Suspected extramedullary disease – For patients with suspected extramedullary disease outside of the spine, whole body PET/CT is particularly useful, as it appears to be more sensitive for the detection of extramedullary disease but is associated with greater radiation exposure and cost. MRI is preferred for patients with spinal involvement and concern for cord compression.

In addition, either MRI or PET/CT scan should be performed routinely before making the diagnosis of solitary plasmacytoma or smoldering MM [65,75-77]. (See 'Diagnostic criteria' below.)

CT, MRI, and PET — Studies evaluating CT, PET/CT, and MRI have clearly demonstrated that cross-section imaging is more sensitive than skeletal surveys for the detection of bone lesions and suggest that detection of these lesions is predictive of a shorter time to symptomatic progression. MRI is the most sensitive modality for bone involvement, while PET/CT may be more sensitive for extramedullary involvement. Despite its lower sensitivity, CT is often preferred for its convenience and relatively low cost.  

Support for each of these modalities is presented below:

CT – Patients who previously would have met criteria for smoldering MM based on negative skeletal surveys, but who have lesions detected by CT, have a shorter time to progression than similar patients with negative CT imaging. This was illustrated in a retrospective analysis of 212 patients with histologically proven MM who had both a whole body CT and a skeletal survey obtained within 30 days of each other [78]. Approximately two-thirds had no lytic lesions detected using either modality or had lesions detected with both modalities. When compared to those with negative imaging, the 54 patients with lesions detected by CT only had a shorter time to symptomatic progression.

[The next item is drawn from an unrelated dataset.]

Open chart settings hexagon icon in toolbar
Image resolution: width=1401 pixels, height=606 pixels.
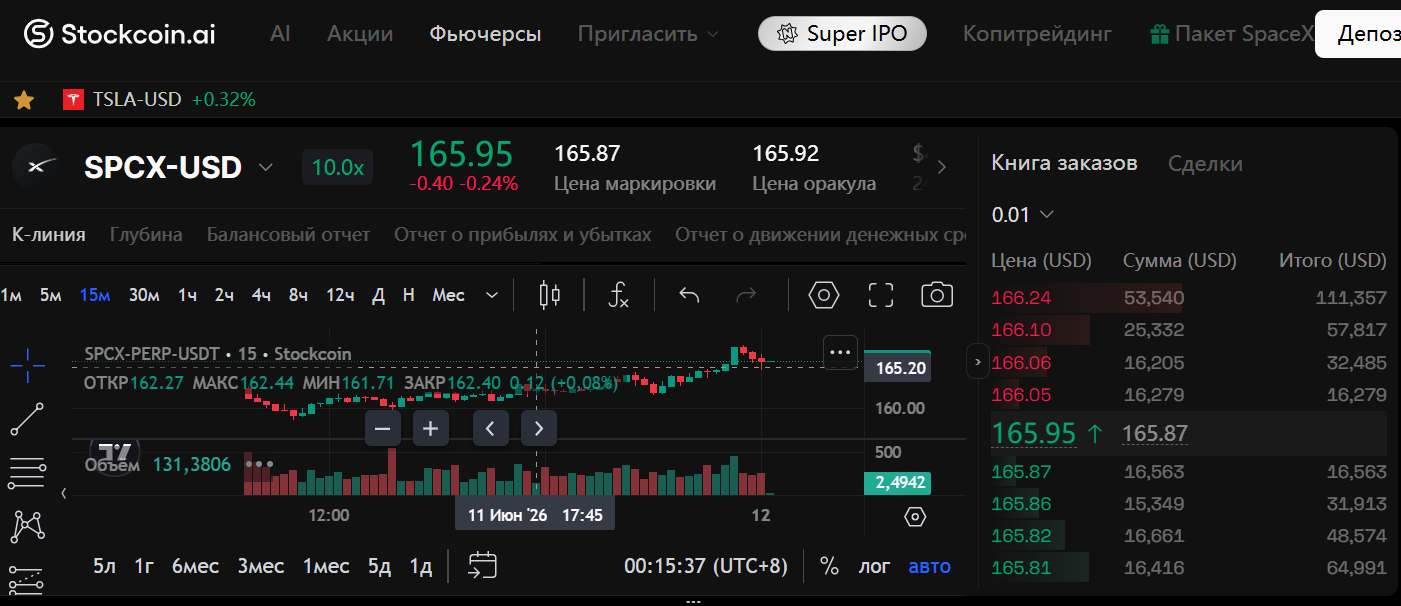coord(823,295)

PET/CT – PET/CT scanning using fluorine-18-labeled (18F) FDG is more sensitive and specific than skeletal survey for the detection of bone lesions and may be more sensitive than CT for the detection of extramedullary disease [79-83]. False negative results can occur in those with hyperglycemia or in the setting of high dose steroids. In a study prospectively comparing PET/CT versus MRI of the spine and pelvis versus skeletal survey, PET/CT was superior to skeletal survey for the detection of bone lesions and was able to detect bone changes in sites out of the MRI field in one-third of patients, while MRI was more sensitive than PET/CT for the detection of diffuse infiltration of the bone marrow by plasma cells [84].

MRI – MRI is highly sensitive for the detection of bone and bone marrow focal lesions and predictive of progression. Unlike CT and PET/CT, MRI can detect focal bone lesions that are not yet lytic (ie, without advanced cortical bone destruction). Up to half of patients without other evidence of end-organ damage with normal plain films may demonstrate tumor-related lesions on MRI [85-87]. Patients with otherwise asymptomatic MM who have more than one focal bone lesion (≥5 mm) on MRI have a risk of progression to end-organ damage in the next two years of greater than 80 percent [88-90].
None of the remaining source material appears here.